The embodiments of the present invention realize all-optical magnetic field sensing and methods by studying and utilizing nano fluorescent structures - NV color centers in diamond, thereby avoiding the introduction of external microwave radiation to realize nano magnetic field sensing; using all-optical magnetic field measurement technology, the complexity of some device structures is eliminated, the structure is simple and reliable, the application is convenient, the measurement response speed is fast, and the magnetic field intensity measurement range is wide.
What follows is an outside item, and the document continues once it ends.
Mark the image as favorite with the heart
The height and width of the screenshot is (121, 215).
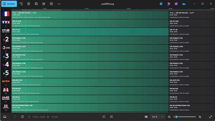(15, 117)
The specific embodiments described above further illustrate the objectives, technical solutions and beneficial effects of the present invention in detail. It should be understood that the above description is only a specific embodiment of the present invention and is not intended to limit the present invention. Any modifications, equivalent substitutions, improvements, etc. made within the spirit and principles of the present invention should be included in the protection scope of the present invention.

Claims (3)

1. A diamond nano all-optical magnetic field sensor, comprising:

A diamond nanostructure containing nitrogen-vacancy color centers configured to change fluorescence lifetime and photoluminescence intensity under different magnetic fields;

A photoluminescence detection device configured to detect the photoluminescence intensity and/or a fluorescence lifetime detection device configured to detect the fluorescence lifetime;

The photoluminescence detection device comprises an avalanche diode, a single photon counter and a high-speed digital acquisition card; the fluorescence lifetime detection device comprises an avalanche diode, a single photon counter, a pulse signal generator and a high-speed digital acquisition card;

the fluorescence is collected by a single photon counter of the photoluminescence detection device and/or the fluorescence lifetime detection device, and fluorescence intensity information and fluorescence lifetime information are obtained through signal processing of the single photon counter;

Wherein, when the magnetic field in the direction perpendicular to the symmetry axis of the nitrogen-vacancy color center is strong, the eigenstate of the system is not spin any more But rather their superimposed states; extracting information of an external magnetic field from an optical response of a nitrogen-vacancy color center, the optical response including a decrease in fluorescence lifetime of an individual nitrogen-vacancy color center with an increase in the external magnetic field and a decrease in photoluminescence intensity of the individual nitrogen-vacancy color center with an increase in the external magnetic field;

Depositing 300nm thick SiNx on the diamond nano-structure containing the nitrogen-vacancy color center, and then uniformly sizing HSQ to 300nm to prepare a diamond nano-probe containing single NV, wherein the diamond probe containing single NV can be used as the magnetic field sensor;

The diamond nanostructure material containing the nitrogen-vacancy color center is a nanoparticle or a nanowire, or is a derivative or micro-nano processing structure containing the diamond NV color center basic structure; the diamond nanostructure containing the nitrogen-vacancy color center is arranged on a diamond substrate, and the diamond substrate is made of single crystal or polycrystalline materials.

2. The diamond nano all-optical magnetic field sensor according to claim 1, wherein the diamond nanostructure containing nitrogen-vacancy color centers contains a single nitrogen-vacancy color center or a plurality of nitrogen-vacancy color centers arranged in an array.

3. An atomic force microscope, comprising:

The diamond nano all-optical magnetic field sensor of any one of claims 1-2.